I originally went NC for 10 years and then went back when I was tired of it being such an issue. I convinced myself that I could cope, that I could be in the relationship with her as an adult. And indeed, for quite some time she behaved. But in the end, she reverted and I was left feeling like I'd allowed myself to be fooled again. That was it, no more contact.

FairyFi · 01/02/2013 19:32

Jesus Christ NAR4!!! Thats not Narc, thats extreme abuse - I would stay completely away for your own safety, and that of your children, it is the extreme extension of the things we regularly report on here. My NarcM for instance trying every trick in the book to work out if I had gone in labour/given birth, sending others round, getting others to phone, etc. but blimey coming and taking the baby from the ward!! Or trying, thank god for security on maternity wards [scarey] !

I would completely let the police turn up as much as they like, then they will be aware of her dangerous behaviours; saying, oh what, has your daughter taken HER OWN children away again? Report her to the police for extreme cruelty and harrassment is as far as I would take it. If your father can kick your legs away from you when you are going down the stairs pregnant and break your back (in a 'can't you take a joke' way), they are a risk to you and your DC.

I am so appalled and sorry that you have had to suffer this in your life. You are amazing to go on to looking after your 4, soon to be 5 children. I cant believe the door thing either! and completely horrified that so many knew and didn't say, but I guess that is not so surprising in a lot of ways.

Oh gawd NAR4. What to say. Weird MN also has meant that the timing of your posting popped up long after mine had already been posted and yet mine appeared straight after yours, making it look like yours might have been being ignored for far more important discussions Shock

I am horrified at the catalogue of abuses you suffered and your parents should be doing time.

I hope it has helped you to share all of that. Welcome here, come and share your experiences, you'll be understood and supported (and I aplogise for the shock reaction, I hopeyou wouldn't let it prevent you sharing any more that is helpful to?)

take care xxx

FairyFi · 01/02/2013 19:39

completely take midwife s good point about 'damage limitation' for the time of your pg.

NAR4 · 02/02/2013 10:50

Thankyou Fairyfi

I am still trying to decide whether to not to tell any of my family when I have given birth, just to avoid the stress of my parents turning up. Can't help but feel it could store up a bigger problem with her using it as 'proof' to other family members of how awful I am to her. Not sure I care what they think anymore though.

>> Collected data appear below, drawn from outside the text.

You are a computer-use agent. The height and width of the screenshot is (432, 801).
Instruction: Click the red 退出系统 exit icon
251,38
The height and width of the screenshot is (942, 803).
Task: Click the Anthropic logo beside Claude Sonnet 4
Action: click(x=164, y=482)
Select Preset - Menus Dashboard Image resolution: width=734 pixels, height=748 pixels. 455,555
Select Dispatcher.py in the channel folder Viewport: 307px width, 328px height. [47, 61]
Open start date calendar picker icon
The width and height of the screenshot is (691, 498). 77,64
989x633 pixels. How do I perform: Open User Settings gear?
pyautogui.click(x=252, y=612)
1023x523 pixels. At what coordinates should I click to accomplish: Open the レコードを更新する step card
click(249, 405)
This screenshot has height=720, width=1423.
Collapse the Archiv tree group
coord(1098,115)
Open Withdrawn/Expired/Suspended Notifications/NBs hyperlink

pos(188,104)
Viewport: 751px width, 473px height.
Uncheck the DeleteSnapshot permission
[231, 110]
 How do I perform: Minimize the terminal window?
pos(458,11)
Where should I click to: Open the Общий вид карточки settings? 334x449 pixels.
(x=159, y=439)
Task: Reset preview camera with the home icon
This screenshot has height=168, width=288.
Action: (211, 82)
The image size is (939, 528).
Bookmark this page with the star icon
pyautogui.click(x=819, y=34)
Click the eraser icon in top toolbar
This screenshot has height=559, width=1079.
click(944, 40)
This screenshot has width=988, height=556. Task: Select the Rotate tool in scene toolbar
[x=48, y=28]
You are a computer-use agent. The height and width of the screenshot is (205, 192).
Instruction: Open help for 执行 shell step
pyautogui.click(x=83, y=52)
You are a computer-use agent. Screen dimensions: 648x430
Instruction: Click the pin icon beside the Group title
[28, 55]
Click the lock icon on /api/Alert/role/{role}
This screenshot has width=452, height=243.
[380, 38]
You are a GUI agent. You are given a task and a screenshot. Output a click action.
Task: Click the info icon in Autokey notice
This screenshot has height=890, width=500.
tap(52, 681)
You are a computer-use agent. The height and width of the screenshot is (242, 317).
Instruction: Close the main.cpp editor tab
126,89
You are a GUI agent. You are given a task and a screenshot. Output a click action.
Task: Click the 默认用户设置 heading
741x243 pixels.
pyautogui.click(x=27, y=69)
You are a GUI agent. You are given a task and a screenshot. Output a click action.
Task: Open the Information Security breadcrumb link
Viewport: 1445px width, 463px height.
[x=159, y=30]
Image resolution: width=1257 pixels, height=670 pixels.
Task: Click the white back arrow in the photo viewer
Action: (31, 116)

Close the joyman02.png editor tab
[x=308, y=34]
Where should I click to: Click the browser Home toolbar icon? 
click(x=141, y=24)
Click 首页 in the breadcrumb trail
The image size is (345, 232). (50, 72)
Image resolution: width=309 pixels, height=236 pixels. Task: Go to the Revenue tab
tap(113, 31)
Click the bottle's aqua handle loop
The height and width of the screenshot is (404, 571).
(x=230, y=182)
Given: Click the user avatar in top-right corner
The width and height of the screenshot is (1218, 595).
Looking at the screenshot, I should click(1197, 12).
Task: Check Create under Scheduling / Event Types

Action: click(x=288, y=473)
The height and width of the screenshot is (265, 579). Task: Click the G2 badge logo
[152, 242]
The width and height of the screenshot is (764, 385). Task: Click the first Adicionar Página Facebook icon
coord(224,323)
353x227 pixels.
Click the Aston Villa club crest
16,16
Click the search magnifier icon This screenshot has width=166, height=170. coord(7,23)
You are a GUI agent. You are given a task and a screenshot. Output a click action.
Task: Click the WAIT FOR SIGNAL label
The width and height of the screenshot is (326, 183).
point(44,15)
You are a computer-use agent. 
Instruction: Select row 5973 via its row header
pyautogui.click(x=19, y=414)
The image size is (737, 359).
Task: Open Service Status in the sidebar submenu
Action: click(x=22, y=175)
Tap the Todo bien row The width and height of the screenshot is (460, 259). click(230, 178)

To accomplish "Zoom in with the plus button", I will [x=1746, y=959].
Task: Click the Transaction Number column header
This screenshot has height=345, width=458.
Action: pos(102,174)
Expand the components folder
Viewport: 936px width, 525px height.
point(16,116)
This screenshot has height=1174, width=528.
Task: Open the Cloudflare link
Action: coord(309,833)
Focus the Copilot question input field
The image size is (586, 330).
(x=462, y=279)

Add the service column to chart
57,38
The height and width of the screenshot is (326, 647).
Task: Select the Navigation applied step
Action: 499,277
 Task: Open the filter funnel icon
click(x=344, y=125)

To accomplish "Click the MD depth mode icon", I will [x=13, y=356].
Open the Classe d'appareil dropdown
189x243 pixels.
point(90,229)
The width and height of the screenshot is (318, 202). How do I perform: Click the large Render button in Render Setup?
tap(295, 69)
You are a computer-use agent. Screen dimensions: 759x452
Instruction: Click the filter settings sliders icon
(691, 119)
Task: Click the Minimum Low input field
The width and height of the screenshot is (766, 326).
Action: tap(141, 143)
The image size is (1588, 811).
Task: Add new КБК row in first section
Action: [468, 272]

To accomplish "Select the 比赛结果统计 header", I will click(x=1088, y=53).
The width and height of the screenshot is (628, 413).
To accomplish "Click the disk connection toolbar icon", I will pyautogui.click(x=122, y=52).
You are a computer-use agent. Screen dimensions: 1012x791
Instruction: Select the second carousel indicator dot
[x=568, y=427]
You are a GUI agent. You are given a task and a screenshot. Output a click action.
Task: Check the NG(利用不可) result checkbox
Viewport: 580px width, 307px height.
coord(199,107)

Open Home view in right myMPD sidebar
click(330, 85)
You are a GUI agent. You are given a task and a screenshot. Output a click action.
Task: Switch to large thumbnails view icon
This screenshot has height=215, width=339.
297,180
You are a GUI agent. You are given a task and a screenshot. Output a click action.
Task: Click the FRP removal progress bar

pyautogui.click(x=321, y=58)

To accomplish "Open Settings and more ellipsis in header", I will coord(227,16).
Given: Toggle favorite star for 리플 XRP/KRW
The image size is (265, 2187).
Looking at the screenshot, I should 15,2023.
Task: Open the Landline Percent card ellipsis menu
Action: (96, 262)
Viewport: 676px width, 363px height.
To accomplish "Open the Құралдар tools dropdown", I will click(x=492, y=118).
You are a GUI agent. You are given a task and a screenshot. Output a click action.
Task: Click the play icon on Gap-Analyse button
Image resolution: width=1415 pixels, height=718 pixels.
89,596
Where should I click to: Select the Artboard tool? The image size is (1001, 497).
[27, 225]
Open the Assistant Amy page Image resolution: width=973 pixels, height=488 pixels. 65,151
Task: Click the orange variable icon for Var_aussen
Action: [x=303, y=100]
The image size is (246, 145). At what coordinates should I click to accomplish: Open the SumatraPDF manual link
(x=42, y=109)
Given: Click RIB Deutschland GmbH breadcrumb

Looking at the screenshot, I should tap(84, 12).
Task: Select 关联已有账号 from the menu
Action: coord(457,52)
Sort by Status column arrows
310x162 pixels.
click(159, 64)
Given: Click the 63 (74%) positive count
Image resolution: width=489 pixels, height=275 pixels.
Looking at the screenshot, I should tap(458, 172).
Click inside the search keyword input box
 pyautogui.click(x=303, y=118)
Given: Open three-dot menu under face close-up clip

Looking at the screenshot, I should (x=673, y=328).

I am very lucky to have the most wonderful in laws, who know what my parents are like and are always very supportive. They help put me back together emotionally when my parents get me down (which over time is less often).

I had it on my birth plan last time and this time telling the midwifes that my parents were not to be allowed onto the ward or given any information.

Reading other peoples experiences does make my life seem more 'normal'. If you ever mention anything to other people their reaction is normally to make an excuse for my parents such as 'I'm sure it was an accident' or 'they probably meant well'. Why can't most people understand our parents are just arseholes?

SmellsLikeTeenStrop · 02/02/2013 10:57

Nar4, your parents are evil. Is it worth keeping them in your life just to have contact with other members of your family, who, if I read your post correctly, deny or dismiss the horrendous treatment you've suffered at your parents hands?